Neil Pearson: 46:05 Well, I guess the biggest thing that I want people to take away with is this idea that yoga therapy is something we should consider as a one of the paths when people have ongoing pain. Overall, that’s what I want people to do. You know, we don’t think that yoga therapy is the answer. But we see it as something that can be integrated within our Western medical world with people with chronic pain and so integrated into that system. But also it allows more access because people usually can get to yoga therapy for less of a cost than they could to medical practitioners. So it’s more just to see it as you know, as we’ve talked about, there’s this view of what yoga is. Well, yoga is something different from that. And it actually does make sense as one path to consider when we’re working towards recovery when pain persists.
Karen Litzy: 47:01 Absolutely. And now before we end, I have one more question for you. And that’s knowing where you are now in your life and in your career. What advice would you give to your younger self?
Neil Pearson: 47:16 Oh, wow. You know, after I graduated as a physical therapist, I spent the first four and a half years working in hospitals and worked, trauma, ICU. And I worked in a neonatal ICU and cardiac care and all these things. And, the thing that if I were to go back to that spot, I would say, Hey, you’re doing the right thing. It’s funny because a lot of my colleagues were working, you know, we’re stepping right into private practices. And by being in that situation, what I not only did I started working as a physical therapist with this umbrella of protection because there were all these other people who are also working with the same patients in the hospital. But I learned such a humanistic view of what I was doing.

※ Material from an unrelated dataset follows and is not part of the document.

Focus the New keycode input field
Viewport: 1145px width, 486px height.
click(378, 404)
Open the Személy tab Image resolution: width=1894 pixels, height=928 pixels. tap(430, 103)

Neil Pearson: 48:10 I guess that’s because a lot of the stuff we were doing in the hospital had to do with life and death. Now when you’re working in a trauma ICU with neonates and so I think you know, cause I know there was a lot of pressure I wanted to work in, you know, sports medicine and in private practice. There was pressure not to be in the hospital. So I guess I’d go back and say you’re doing the right thing cause it really helped me to see the person more than the low back or the shoulder or the knee.

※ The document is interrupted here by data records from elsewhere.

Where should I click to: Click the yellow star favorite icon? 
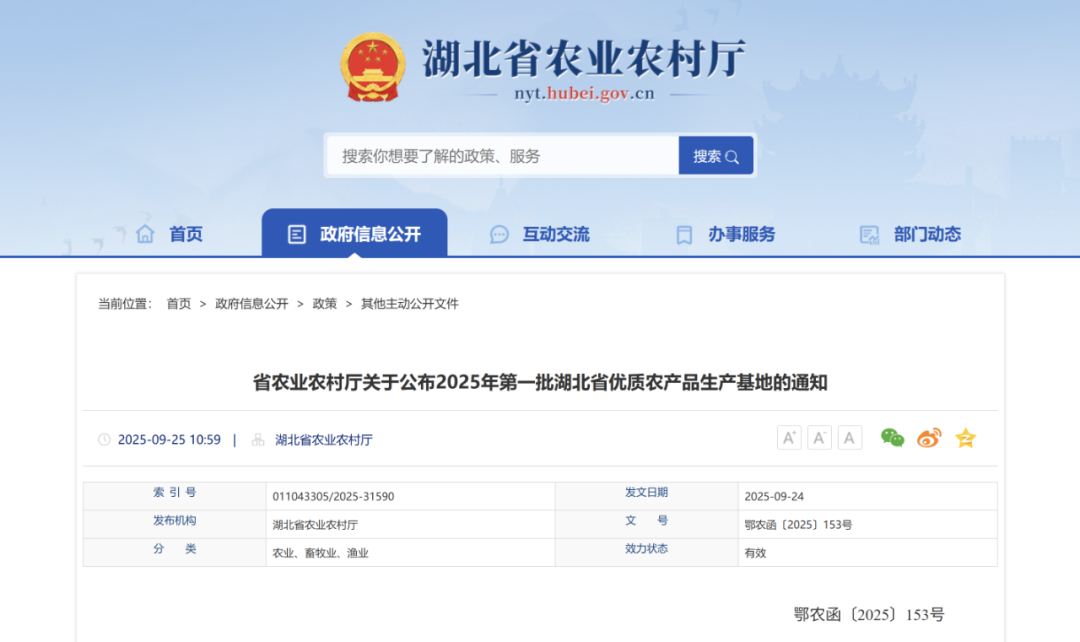pos(965,437)
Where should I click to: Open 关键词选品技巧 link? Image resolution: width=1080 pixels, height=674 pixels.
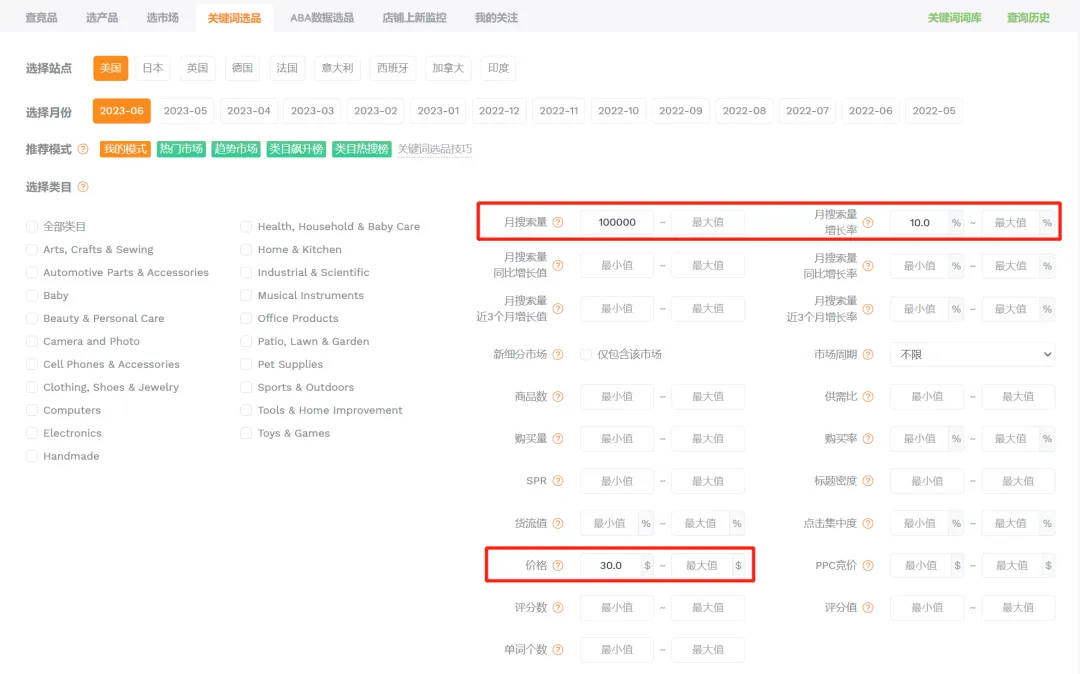435,149
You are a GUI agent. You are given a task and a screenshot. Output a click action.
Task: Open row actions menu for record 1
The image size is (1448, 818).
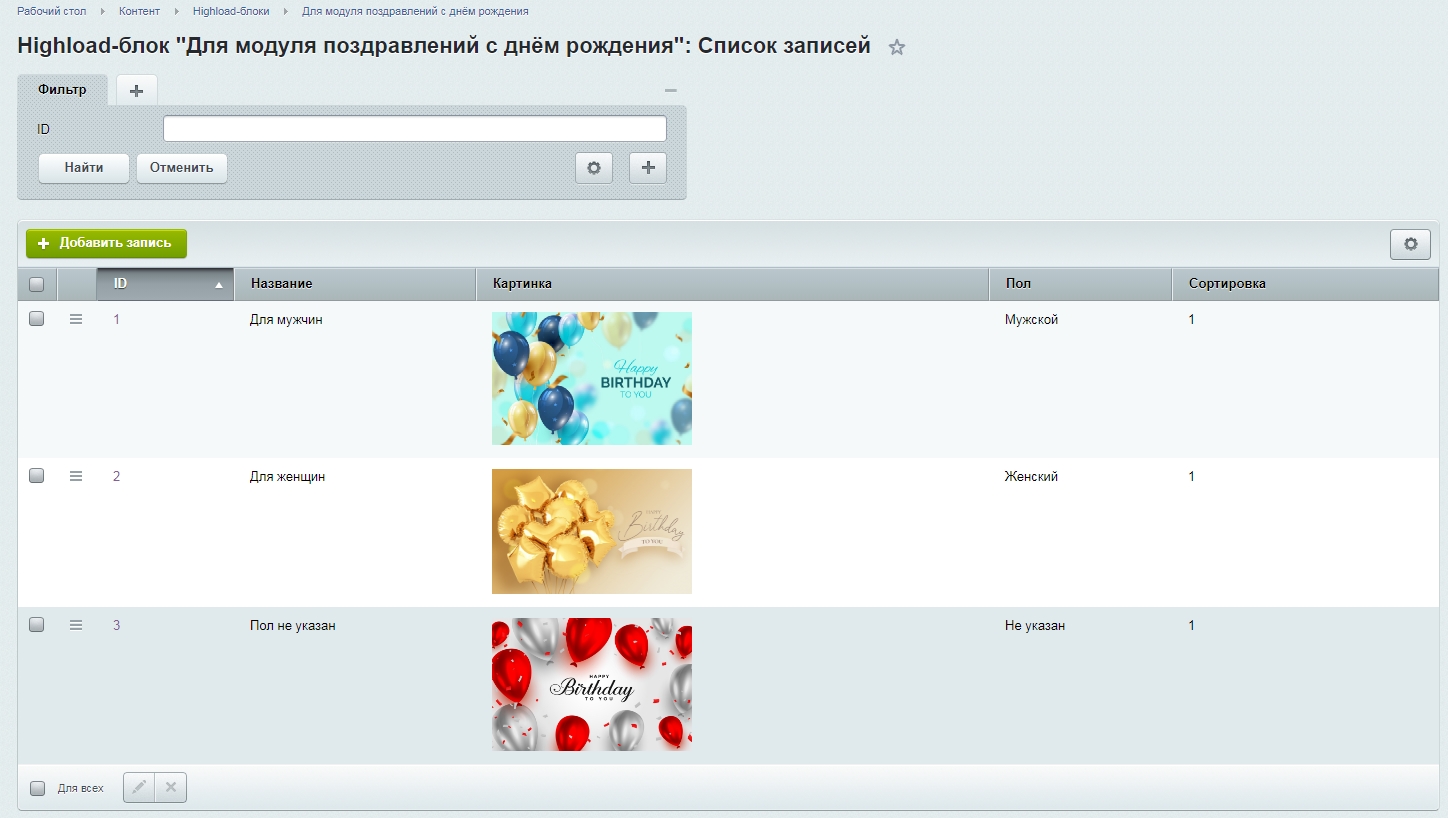[76, 320]
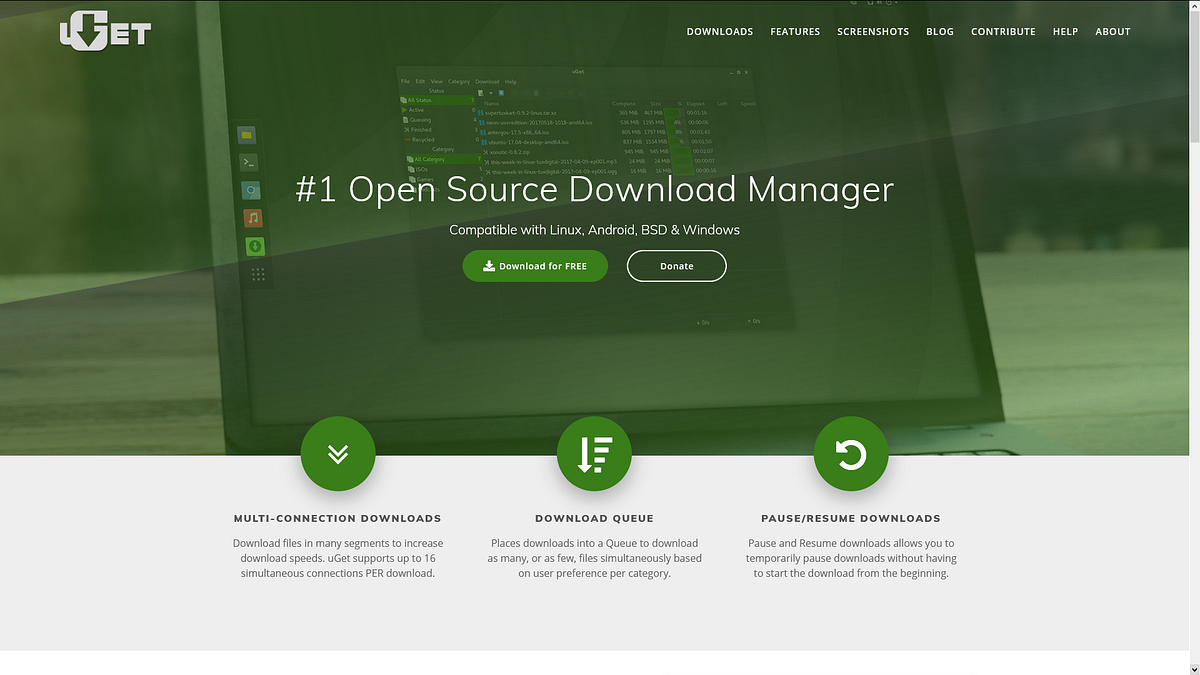This screenshot has height=675, width=1200.
Task: Click the uGet logo in the top-left corner
Action: (x=104, y=31)
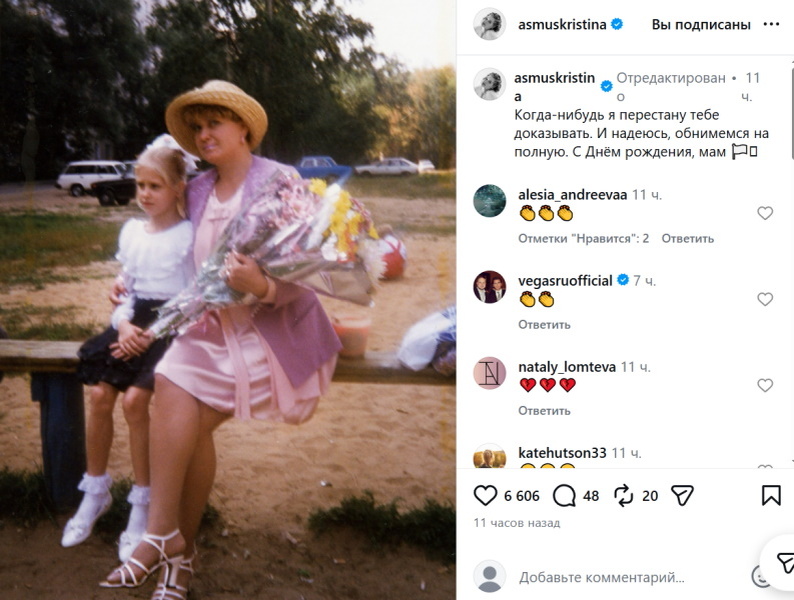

Karen Litzy: 48:50 Yeah. You know, I worked in a hospital first as well when I first graduated from PT school.
Neil Pearson: 49:00 There are some advantages to that.
Karen Litzy: 49:04 Yeah. Oh yeah, absolutely. I think it like really increases your empathy and your communication skills. Cause you’re like you said you’re dealing with pretty sick people. And I wouldn’t have traded that for the world. All right, so now where can people find the book?
Neil Pearson: 49:28 Well the books on Amazon. Awesome. So that’s probably the easiest place to find it.
Karen Litzy: 49:34 Yes. So we’ll put the link in the show notes. So if people want to go to podcast.healthywealthysmart.com, they can just click on this episode and go straight to the book.
Neil Pearson: 49:47 Great. And if people want to learn anything more about the other things that I work on. My website is paincareu.com I’ll share that as well with you on there. You can learn about the pain care yoga training that I do and I have a distance professional mentorship that I do for health care professionals as well.
Karen Litzy: 50:11 Nice. That’s awesome. And because you’re up in Canada, right?
Neil Pearson: 50:16 Yeah, that’s right. If you’re in Vancouver and you drove East of it four and a half hours over a couple of mountain ranges, I’m in the Okanogan Valley of British Columbia.
Karen Litzy: 50:26 Got it. Kind of. It is so big. Well Neil, thank you so much for coming on. This was a great conversation. I think it’s going to give people a lot to think about when they’re working with those patients in pain. So thank you so much. And everyone, thanks so much for listening. Have a great couple of days and stay healthy, wealthy, and smart.